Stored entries
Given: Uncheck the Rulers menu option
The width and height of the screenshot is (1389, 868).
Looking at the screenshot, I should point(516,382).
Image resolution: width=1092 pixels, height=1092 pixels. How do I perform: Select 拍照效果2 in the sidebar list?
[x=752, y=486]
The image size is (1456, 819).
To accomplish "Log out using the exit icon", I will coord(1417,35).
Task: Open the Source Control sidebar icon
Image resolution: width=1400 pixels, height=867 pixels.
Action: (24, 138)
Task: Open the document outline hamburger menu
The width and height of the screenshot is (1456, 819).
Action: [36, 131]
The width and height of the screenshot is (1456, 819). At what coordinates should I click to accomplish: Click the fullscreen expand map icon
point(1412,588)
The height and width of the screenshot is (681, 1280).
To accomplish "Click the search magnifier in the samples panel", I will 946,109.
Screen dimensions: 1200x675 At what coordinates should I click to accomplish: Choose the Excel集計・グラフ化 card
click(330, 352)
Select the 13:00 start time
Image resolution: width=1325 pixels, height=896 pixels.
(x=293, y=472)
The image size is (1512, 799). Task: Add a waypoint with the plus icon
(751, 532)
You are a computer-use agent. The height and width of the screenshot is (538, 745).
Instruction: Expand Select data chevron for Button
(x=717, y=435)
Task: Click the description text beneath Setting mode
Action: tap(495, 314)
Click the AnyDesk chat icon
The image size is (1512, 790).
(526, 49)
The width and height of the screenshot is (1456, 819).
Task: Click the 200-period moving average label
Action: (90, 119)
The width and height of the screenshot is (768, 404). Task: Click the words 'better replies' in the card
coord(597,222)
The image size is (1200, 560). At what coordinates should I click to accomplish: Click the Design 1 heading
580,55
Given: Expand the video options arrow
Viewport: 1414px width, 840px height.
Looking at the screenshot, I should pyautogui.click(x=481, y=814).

▸ **Short task**: Output the lines above without any changes.

▸ **Written solution**:
Given: Uncheck the Rulers menu option
The width and height of the screenshot is (1389, 868).
Looking at the screenshot, I should point(516,382).
Image resolution: width=1092 pixels, height=1092 pixels. How do I perform: Select 拍照效果2 in the sidebar list?
[x=752, y=486]
The image size is (1456, 819).
To accomplish "Log out using the exit icon", I will coord(1417,35).
Task: Open the Source Control sidebar icon
Image resolution: width=1400 pixels, height=867 pixels.
Action: (24, 138)
Task: Open the document outline hamburger menu
The width and height of the screenshot is (1456, 819).
Action: [36, 131]
The width and height of the screenshot is (1456, 819). At what coordinates should I click to accomplish: Click the fullscreen expand map icon
point(1412,588)
The height and width of the screenshot is (681, 1280).
To accomplish "Click the search magnifier in the samples panel", I will 946,109.
Screen dimensions: 1200x675 At what coordinates should I click to accomplish: Choose the Excel集計・グラフ化 card
click(330, 352)
Select the 13:00 start time
Image resolution: width=1325 pixels, height=896 pixels.
(x=293, y=472)
The image size is (1512, 799). Task: Add a waypoint with the plus icon
(751, 532)
You are a computer-use agent. The height and width of the screenshot is (538, 745).
Instruction: Expand Select data chevron for Button
(x=717, y=435)
Task: Click the description text beneath Setting mode
Action: tap(495, 314)
Click the AnyDesk chat icon
The image size is (1512, 790).
(526, 49)
The width and height of the screenshot is (1456, 819).
Task: Click the 200-period moving average label
Action: (90, 119)
The width and height of the screenshot is (768, 404). Task: Click the words 'better replies' in the card
coord(597,222)
The image size is (1200, 560). At what coordinates should I click to accomplish: Click the Design 1 heading
580,55
Given: Expand the video options arrow
Viewport: 1414px width, 840px height.
Looking at the screenshot, I should pyautogui.click(x=481, y=814).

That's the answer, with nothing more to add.